From aa18ad42794e130e5c8db98a81f5c181cf7cc587 Mon Sep 17 00:00:00 2001
From: lukas leufen <l.leufen@fz-juelich.de>
Date: Mon, 4 Nov 2019 16:31:44 +0100
Subject: [PATCH] added make_history_window and make_labels

---
 src/data_preparation.py       | 30 +++++++++++++++++++++++++-----
 test/test_data_preparation.py | 17 +++++++++++++++++
 2 files changed, 42 insertions(+), 5 deletions(-)

diff --git a/src/data_preparation.py b/src/data_preparation.py
index e45b3e8b..74dc1363 100644
--- a/src/data_preparation.py
+++ b/src/data_preparation.py
@@ -184,10 +184,21 @@ class DataPrep(object):
         else:
             self.inverse_transform()
 
-    def make_history_window(self, dim, window):
-        raise NotImplementedError
+    def make_history_window(self, dim: str, window: int) -> None:
+        """
+        This function uses shifts the data window+1 times and returns a xarray which has a new dimension 'window'
+        containing the shifted data.
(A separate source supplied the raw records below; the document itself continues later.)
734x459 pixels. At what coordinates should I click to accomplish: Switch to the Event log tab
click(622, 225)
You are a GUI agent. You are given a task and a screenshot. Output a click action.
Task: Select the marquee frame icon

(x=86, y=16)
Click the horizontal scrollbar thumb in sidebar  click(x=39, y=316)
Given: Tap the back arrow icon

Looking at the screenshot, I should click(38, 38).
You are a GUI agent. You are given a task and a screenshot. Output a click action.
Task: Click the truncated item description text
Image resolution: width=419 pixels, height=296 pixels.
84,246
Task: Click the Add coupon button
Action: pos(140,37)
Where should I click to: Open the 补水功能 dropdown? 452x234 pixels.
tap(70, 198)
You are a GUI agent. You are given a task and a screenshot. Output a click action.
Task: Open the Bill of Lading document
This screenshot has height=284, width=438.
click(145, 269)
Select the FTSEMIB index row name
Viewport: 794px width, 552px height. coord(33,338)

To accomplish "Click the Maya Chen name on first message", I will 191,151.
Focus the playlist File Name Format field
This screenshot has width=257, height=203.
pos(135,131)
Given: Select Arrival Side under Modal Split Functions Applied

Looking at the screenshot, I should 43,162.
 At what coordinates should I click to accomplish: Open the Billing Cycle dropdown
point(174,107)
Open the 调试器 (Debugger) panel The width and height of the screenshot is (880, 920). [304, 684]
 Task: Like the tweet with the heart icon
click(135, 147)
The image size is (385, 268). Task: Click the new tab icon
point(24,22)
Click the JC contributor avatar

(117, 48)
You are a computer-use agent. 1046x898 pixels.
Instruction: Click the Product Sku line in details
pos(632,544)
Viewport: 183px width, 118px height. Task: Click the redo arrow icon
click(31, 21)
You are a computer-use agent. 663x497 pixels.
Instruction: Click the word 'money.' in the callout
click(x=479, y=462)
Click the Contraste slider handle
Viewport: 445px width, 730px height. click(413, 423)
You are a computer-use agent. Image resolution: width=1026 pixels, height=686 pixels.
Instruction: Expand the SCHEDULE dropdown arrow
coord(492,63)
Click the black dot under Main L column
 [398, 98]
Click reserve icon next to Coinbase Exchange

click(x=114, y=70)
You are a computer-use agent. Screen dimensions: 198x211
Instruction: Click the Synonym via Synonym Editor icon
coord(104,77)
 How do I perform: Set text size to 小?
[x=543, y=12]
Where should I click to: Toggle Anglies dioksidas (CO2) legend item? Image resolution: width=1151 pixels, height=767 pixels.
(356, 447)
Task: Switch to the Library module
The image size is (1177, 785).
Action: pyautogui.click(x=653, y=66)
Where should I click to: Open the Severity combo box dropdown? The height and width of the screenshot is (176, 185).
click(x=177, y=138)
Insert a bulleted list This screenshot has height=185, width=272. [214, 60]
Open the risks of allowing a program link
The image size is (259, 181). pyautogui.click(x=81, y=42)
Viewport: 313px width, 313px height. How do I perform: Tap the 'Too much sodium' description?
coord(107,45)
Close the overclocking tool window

This is used to represent history in the data. Results are stored in self.history .
+
+        :param dim: Dimension along shift will be applied
+        :param window: number of time steps to look back in history
+                Note: window will be treated as negative value. This should be in agreement with looking back on
+                a time line. Nonetheless positive values are allowed but they are converted to its negative
+                expression
+        """
+        window = -abs(window)
+        self.history = self.shift(dim, window)
 
-    def shift(self, dim: str, window: int):
+    def shift(self, dim: str, window: int) -> xr.DataArray:
         """
         This function uses xarray's shift function multiple times to represent history (if window <= 0)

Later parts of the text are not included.